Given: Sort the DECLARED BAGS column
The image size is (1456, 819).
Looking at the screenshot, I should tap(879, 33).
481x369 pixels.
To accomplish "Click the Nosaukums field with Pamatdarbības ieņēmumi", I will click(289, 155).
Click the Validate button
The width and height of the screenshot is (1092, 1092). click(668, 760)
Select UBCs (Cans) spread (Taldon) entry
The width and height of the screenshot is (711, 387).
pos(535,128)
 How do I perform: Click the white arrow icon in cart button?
################
### WHAT TO PRODUCE
Copy every line of the items above verbatim, with nothing left out or changed.

### WORKED ANSWER
Given: Sort the DECLARED BAGS column
The image size is (1456, 819).
Looking at the screenshot, I should tap(879, 33).
481x369 pixels.
To accomplish "Click the Nosaukums field with Pamatdarbības ieņēmumi", I will click(289, 155).
Click the Validate button
The width and height of the screenshot is (1092, 1092). click(668, 760)
Select UBCs (Cans) spread (Taldon) entry
The width and height of the screenshot is (711, 387).
pos(535,128)
 How do I perform: Click the white arrow icon in cart button?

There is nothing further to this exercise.